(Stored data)
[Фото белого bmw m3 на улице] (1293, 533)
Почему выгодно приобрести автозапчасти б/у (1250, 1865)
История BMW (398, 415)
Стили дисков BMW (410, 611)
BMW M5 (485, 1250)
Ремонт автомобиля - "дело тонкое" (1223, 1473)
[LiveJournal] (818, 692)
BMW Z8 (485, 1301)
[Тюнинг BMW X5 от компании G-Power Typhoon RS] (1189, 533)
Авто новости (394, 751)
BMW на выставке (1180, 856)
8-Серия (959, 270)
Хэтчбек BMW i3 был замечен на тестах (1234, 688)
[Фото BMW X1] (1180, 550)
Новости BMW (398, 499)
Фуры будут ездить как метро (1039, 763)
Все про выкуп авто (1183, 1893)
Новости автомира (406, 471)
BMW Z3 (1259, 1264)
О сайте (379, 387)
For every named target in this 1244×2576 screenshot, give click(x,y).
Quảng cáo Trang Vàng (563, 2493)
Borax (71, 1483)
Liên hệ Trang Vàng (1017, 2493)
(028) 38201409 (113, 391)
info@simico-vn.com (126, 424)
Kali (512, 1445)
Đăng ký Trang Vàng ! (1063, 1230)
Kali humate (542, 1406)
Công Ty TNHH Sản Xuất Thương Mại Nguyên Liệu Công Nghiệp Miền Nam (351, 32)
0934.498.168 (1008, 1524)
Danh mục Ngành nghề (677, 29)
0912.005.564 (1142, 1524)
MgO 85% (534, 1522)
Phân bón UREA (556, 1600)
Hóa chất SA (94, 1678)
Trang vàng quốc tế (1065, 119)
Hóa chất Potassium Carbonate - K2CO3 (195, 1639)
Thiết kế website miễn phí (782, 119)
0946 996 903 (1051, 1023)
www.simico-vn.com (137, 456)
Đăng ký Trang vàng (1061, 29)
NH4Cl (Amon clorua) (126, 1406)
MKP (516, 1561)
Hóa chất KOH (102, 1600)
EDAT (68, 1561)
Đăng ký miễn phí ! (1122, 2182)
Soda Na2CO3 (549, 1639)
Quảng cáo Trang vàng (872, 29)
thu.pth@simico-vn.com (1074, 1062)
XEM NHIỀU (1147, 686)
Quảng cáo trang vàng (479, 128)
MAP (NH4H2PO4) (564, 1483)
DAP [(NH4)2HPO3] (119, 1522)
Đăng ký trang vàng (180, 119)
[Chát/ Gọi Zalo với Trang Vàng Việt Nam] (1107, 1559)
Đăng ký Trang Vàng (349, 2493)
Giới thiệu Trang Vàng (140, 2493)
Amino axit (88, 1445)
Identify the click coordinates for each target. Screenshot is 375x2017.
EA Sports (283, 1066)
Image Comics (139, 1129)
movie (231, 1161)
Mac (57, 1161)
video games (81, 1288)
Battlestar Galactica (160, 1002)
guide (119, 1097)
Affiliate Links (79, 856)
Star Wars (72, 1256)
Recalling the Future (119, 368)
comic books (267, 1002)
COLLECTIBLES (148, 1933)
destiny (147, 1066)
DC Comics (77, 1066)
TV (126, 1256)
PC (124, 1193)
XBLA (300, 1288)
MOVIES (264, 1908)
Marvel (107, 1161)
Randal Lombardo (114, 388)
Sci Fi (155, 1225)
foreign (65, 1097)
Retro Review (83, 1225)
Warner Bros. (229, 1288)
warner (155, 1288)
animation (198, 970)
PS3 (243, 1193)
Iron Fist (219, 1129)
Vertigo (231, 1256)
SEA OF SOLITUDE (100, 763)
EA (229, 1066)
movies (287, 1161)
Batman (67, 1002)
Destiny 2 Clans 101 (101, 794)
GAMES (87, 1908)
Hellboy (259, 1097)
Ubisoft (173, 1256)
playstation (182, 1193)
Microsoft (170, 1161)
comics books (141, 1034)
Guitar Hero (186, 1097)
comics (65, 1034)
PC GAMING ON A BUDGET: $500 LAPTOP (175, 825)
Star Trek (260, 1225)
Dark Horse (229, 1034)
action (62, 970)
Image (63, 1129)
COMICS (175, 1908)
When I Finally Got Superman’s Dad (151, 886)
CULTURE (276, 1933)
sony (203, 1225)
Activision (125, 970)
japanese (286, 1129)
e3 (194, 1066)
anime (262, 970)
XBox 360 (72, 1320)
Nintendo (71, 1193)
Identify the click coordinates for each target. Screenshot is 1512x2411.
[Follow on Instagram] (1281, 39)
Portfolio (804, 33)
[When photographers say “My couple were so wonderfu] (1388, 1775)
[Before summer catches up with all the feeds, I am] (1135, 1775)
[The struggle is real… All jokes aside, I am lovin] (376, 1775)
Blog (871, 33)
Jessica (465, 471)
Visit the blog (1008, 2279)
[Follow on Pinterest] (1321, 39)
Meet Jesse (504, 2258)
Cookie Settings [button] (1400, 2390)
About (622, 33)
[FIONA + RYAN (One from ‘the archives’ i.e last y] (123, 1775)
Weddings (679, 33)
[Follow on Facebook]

▶ EXERCISE DIRECTIONS
When you answer, repeat every record exactly, omitting nothing.

▶ TASK OUTPUT
[Фото белого bmw m3 на улице] (1293, 533)
Почему выгодно приобрести автозапчасти б/у (1250, 1865)
История BMW (398, 415)
Стили дисков BMW (410, 611)
BMW M5 (485, 1250)
Ремонт автомобиля - "дело тонкое" (1223, 1473)
[LiveJournal] (818, 692)
BMW Z8 (485, 1301)
[Тюнинг BMW X5 от компании G-Power Typhoon RS] (1189, 533)
Авто новости (394, 751)
BMW на выставке (1180, 856)
8-Серия (959, 270)
Хэтчбек BMW i3 был замечен на тестах (1234, 688)
[Фото BMW X1] (1180, 550)
Новости BMW (398, 499)
Фуры будут ездить как метро (1039, 763)
Все про выкуп авто (1183, 1893)
Новости автомира (406, 471)
BMW Z3 (1259, 1264)
О сайте (379, 387)
For every named target in this 1244×2576 screenshot, give click(x,y).
Quảng cáo Trang Vàng (563, 2493)
Borax (71, 1483)
Liên hệ Trang Vàng (1017, 2493)
(028) 38201409 (113, 391)
info@simico-vn.com (126, 424)
Kali (512, 1445)
Đăng ký Trang Vàng ! (1063, 1230)
Kali humate (542, 1406)
Công Ty TNHH Sản Xuất Thương Mại Nguyên Liệu Công Nghiệp Miền Nam (351, 32)
0934.498.168 (1008, 1524)
Danh mục Ngành nghề (677, 29)
0912.005.564 (1142, 1524)
MgO 85% (534, 1522)
Phân bón UREA (556, 1600)
Hóa chất SA (94, 1678)
Trang vàng quốc tế (1065, 119)
Hóa chất Potassium Carbonate - K2CO3 (195, 1639)
Thiết kế website miễn phí (782, 119)
0946 996 903 (1051, 1023)
www.simico-vn.com (137, 456)
Đăng ký Trang vàng (1061, 29)
NH4Cl (Amon clorua) (126, 1406)
MKP (516, 1561)
Hóa chất KOH (102, 1600)
EDAT (68, 1561)
Đăng ký miễn phí ! (1122, 2182)
Soda Na2CO3 (549, 1639)
Quảng cáo Trang vàng (872, 29)
thu.pth@simico-vn.com (1074, 1062)
XEM NHIỀU (1147, 686)
Quảng cáo trang vàng (479, 128)
MAP (NH4H2PO4) (564, 1483)
DAP [(NH4)2HPO3] (119, 1522)
Đăng ký trang vàng (180, 119)
[Chát/ Gọi Zalo với Trang Vàng Việt Nam] (1107, 1559)
Đăng ký Trang Vàng (349, 2493)
Giới thiệu Trang Vàng (140, 2493)
Amino axit (88, 1445)
Identify the click coordinates for each target. Screenshot is 375x2017.
EA Sports (283, 1066)
Image Comics (139, 1129)
movie (231, 1161)
Mac (57, 1161)
video games (81, 1288)
Battlestar Galactica (160, 1002)
guide (119, 1097)
Affiliate Links (79, 856)
Star Wars (72, 1256)
Recalling the Future (119, 368)
comic books (267, 1002)
COLLECTIBLES (148, 1933)
destiny (147, 1066)
DC Comics (77, 1066)
TV (126, 1256)
PC (124, 1193)
XBLA (300, 1288)
MOVIES (264, 1908)
Marvel (107, 1161)
Randal Lombardo (114, 388)
Sci Fi (155, 1225)
foreign (65, 1097)
Retro Review (83, 1225)
Warner Bros. (229, 1288)
warner (155, 1288)
animation (198, 970)
PS3 (243, 1193)
Iron Fist (219, 1129)
Vertigo (231, 1256)
SEA OF SOLITUDE (100, 763)
EA (229, 1066)
movies (287, 1161)
Batman (67, 1002)
Destiny 2 Clans 101 (101, 794)
GAMES (87, 1908)
Hellboy (259, 1097)
Ubisoft (173, 1256)
playstation (182, 1193)
Microsoft (170, 1161)
comics books (141, 1034)
Guitar Hero (186, 1097)
comics (65, 1034)
PC GAMING ON A BUDGET: $500 LAPTOP (175, 825)
Star Trek (260, 1225)
Dark Horse (229, 1034)
action (62, 970)
Image (63, 1129)
COMICS (175, 1908)
When I Finally Got Superman’s Dad (151, 886)
CULTURE (276, 1933)
sony (203, 1225)
Activision (125, 970)
japanese (286, 1129)
e3 (194, 1066)
anime (262, 970)
XBox 360 (72, 1320)
Nintendo (71, 1193)
Identify the click coordinates for each target. Screenshot is 1512x2411.
[Follow on Instagram] (1281, 39)
Portfolio (804, 33)
[When photographers say “My couple were so wonderfu] (1388, 1775)
[Before summer catches up with all the feeds, I am] (1135, 1775)
[The struggle is real… All jokes aside, I am lovin] (376, 1775)
Blog (871, 33)
Jessica (465, 471)
Visit the blog (1008, 2279)
[Follow on Pinterest] (1321, 39)
Meet Jesse (504, 2258)
Cookie Settings [button] (1400, 2390)
About (622, 33)
[FIONA + RYAN (One from ‘the archives’ i.e last y] (123, 1775)
Weddings (679, 33)
[Follow on Facebook]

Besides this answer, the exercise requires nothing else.